Here is the per curiam opinion regarding former LCDR Diaz’s professional licence from the Supreme Court of Kansas.
He appeared pro se.
At the hearing before this court, at which the respondent appeared, the office of the Disciplinary Administrator recommended that the respondent be disbarred. The respondent requested that no discipline be imposed beyond that assessed by the military courts. As referenced above, the hearing panel recommended that respondent be suspended from the practice of law for 3 years and that the suspension be made retroactive to the date of his temporary suspension.
As discussed about United States v. Manning and Noble Prize (intended), the court observed.
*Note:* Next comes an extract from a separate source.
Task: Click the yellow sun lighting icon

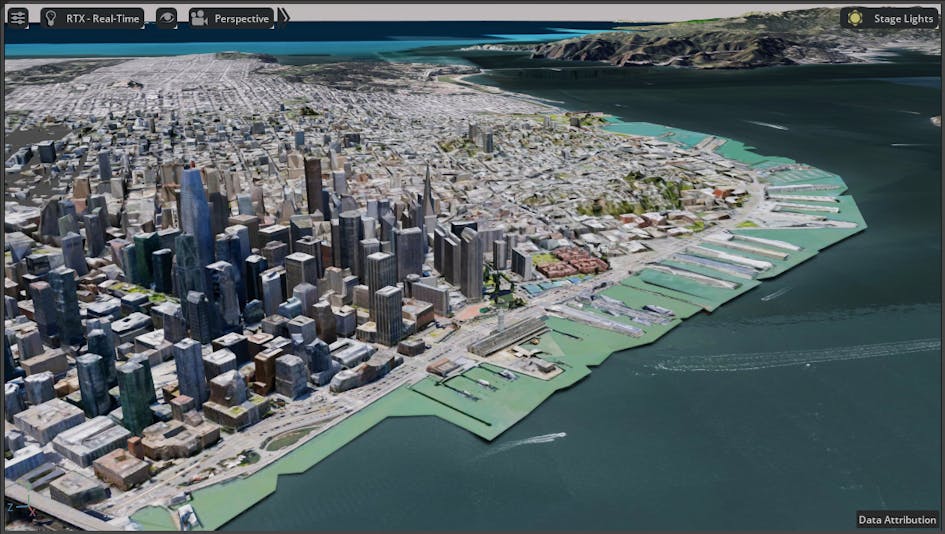Action: (x=855, y=18)
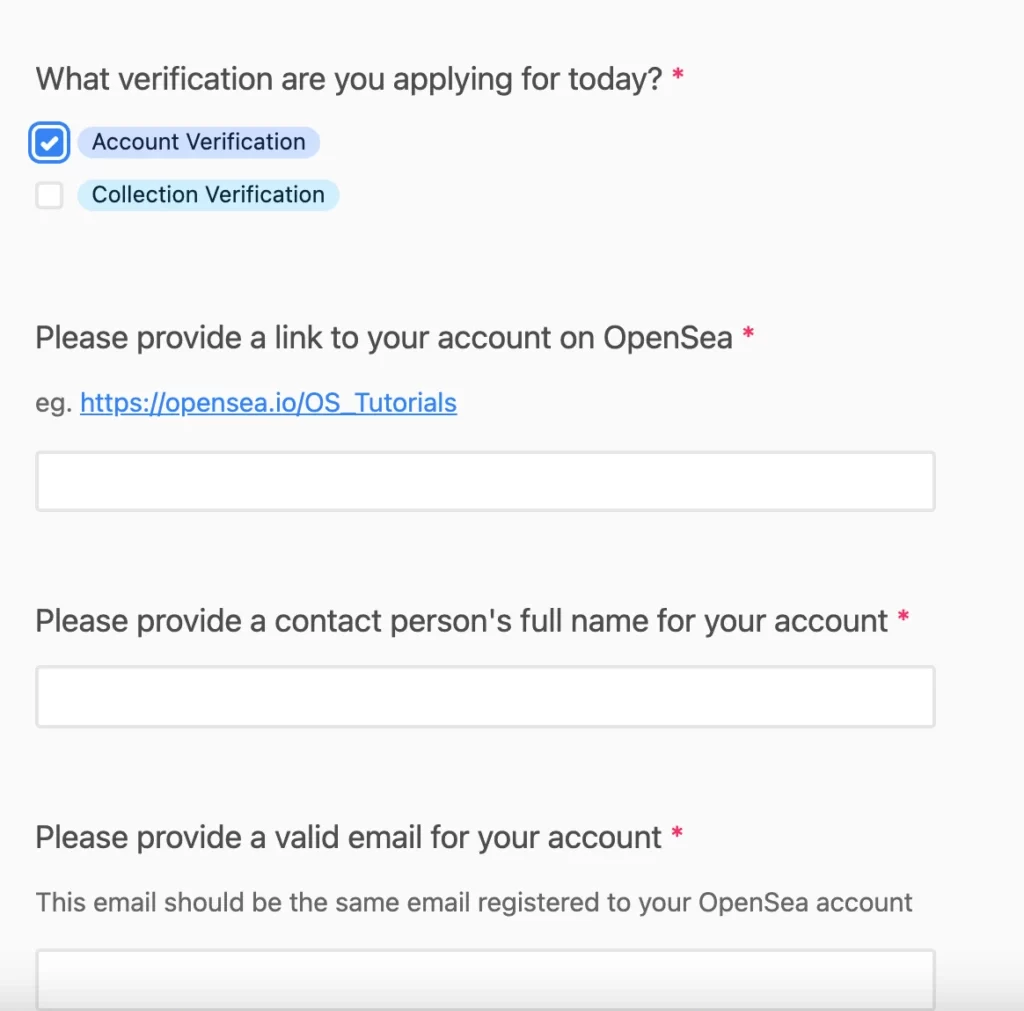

We begin our analysis by recognizing that in apparent support of respondent’s position that the military courts have sufficiently disciplined him, he repeats an argument he made before those tribunals. Respondent essentially argues that while his actions were wrong his motive was virtuous. In short, he disclosed the information to protect the Guantanamo Bay detainees’ habeas corpus rights declared in the United States Supreme Court opinion of Rasul v. Bush. . . . . As noted by the hearing panel, the United States Navy-Marine Corps Court of Criminal Appeals affirmed, finding his motive argument “nonsensical and dangerous.” (citations omitted.)
However, the opinion then cites to the providence inquiry where Diaz admits to disclosure for “selfish reasons” and not seeking guidance from seniors because of career concerns.
The majority of the court found that Diaz be disbarred.